WHAT YOU SHOULD DO: Please reproduce the stretch of the listing from the line containing "Where should I" through the end of the listing, replacing "Eyedropper tool" with "Color Picker tool" and changing nothing else. Omit the pictures from your answer.

THE DATA:

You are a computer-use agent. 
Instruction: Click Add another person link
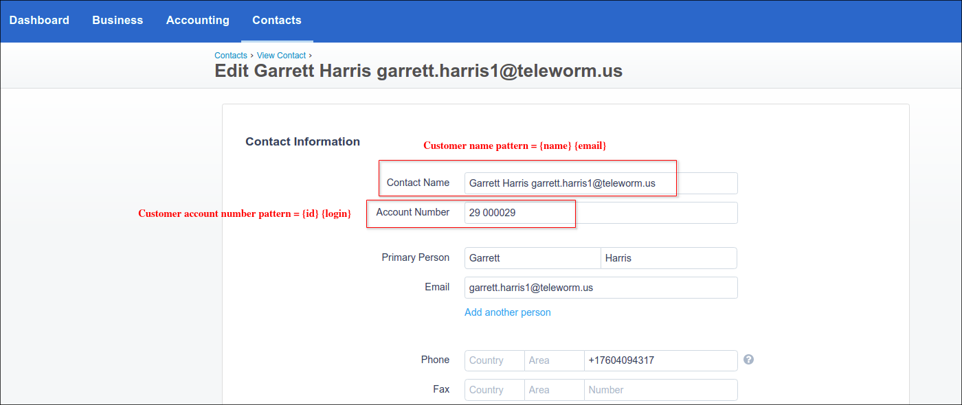tap(507, 312)
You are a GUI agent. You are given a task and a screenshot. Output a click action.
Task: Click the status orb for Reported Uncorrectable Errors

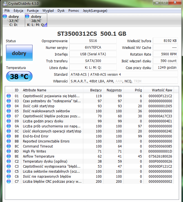click(9, 141)
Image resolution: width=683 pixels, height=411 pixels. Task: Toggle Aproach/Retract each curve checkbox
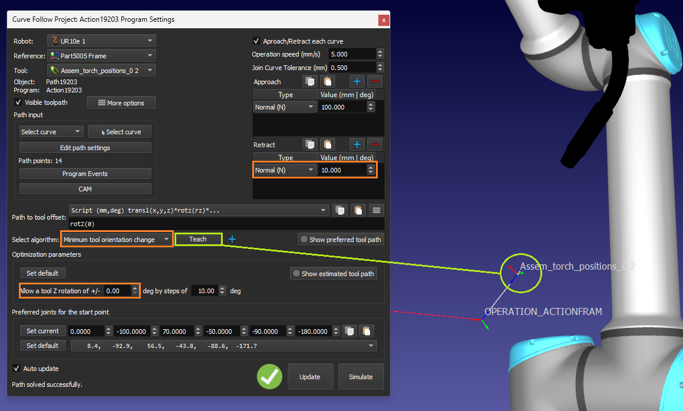click(x=256, y=41)
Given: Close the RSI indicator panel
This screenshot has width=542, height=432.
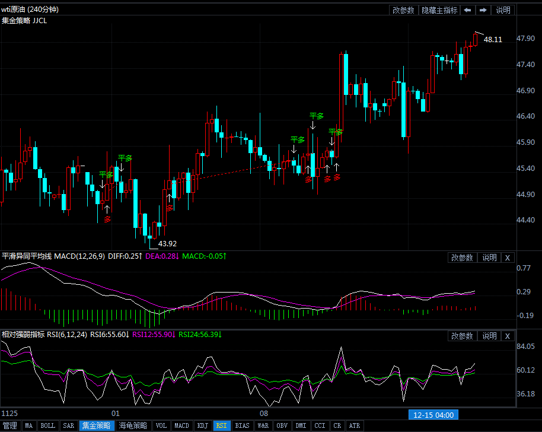Looking at the screenshot, I should [507, 336].
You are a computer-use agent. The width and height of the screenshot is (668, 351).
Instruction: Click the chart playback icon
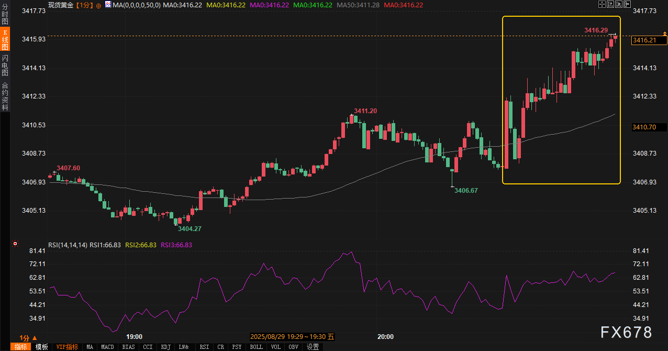(x=619, y=4)

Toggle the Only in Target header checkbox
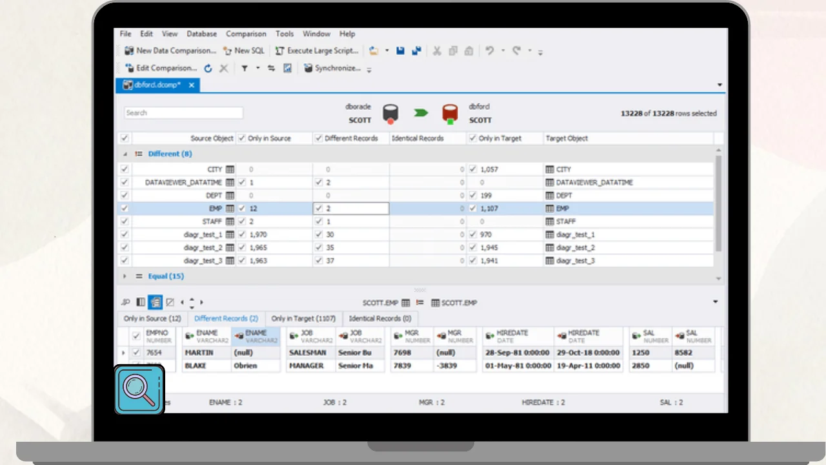coord(473,138)
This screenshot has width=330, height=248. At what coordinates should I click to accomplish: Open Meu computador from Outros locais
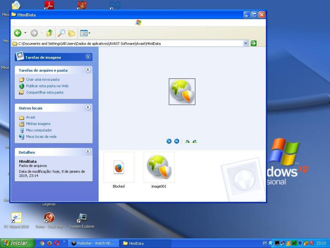[x=39, y=130]
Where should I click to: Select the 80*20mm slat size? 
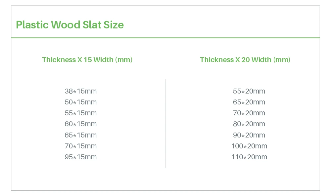pyautogui.click(x=249, y=124)
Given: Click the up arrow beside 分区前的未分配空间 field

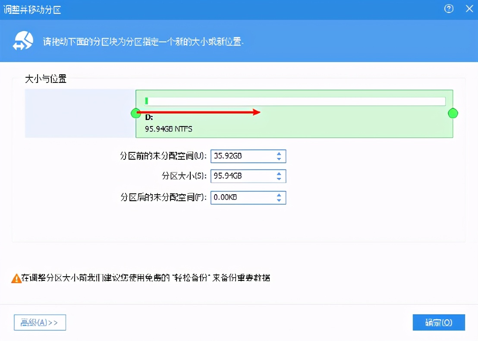Looking at the screenshot, I should [x=279, y=154].
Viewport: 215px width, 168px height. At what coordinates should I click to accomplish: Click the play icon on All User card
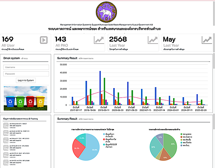[44, 40]
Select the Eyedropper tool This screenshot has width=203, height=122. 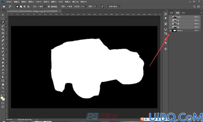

FULL RESPONSE:
Where should I click to: Select the 80*20mm slat size? 
pyautogui.click(x=249, y=124)
Given: Click the up arrow beside 分区前的未分配空间 field

Looking at the screenshot, I should [x=279, y=154].
Viewport: 215px width, 168px height. At what coordinates should I click to accomplish: Click the play icon on All User card
[44, 40]
Select the Color Picker tool This screenshot has width=203, height=122. 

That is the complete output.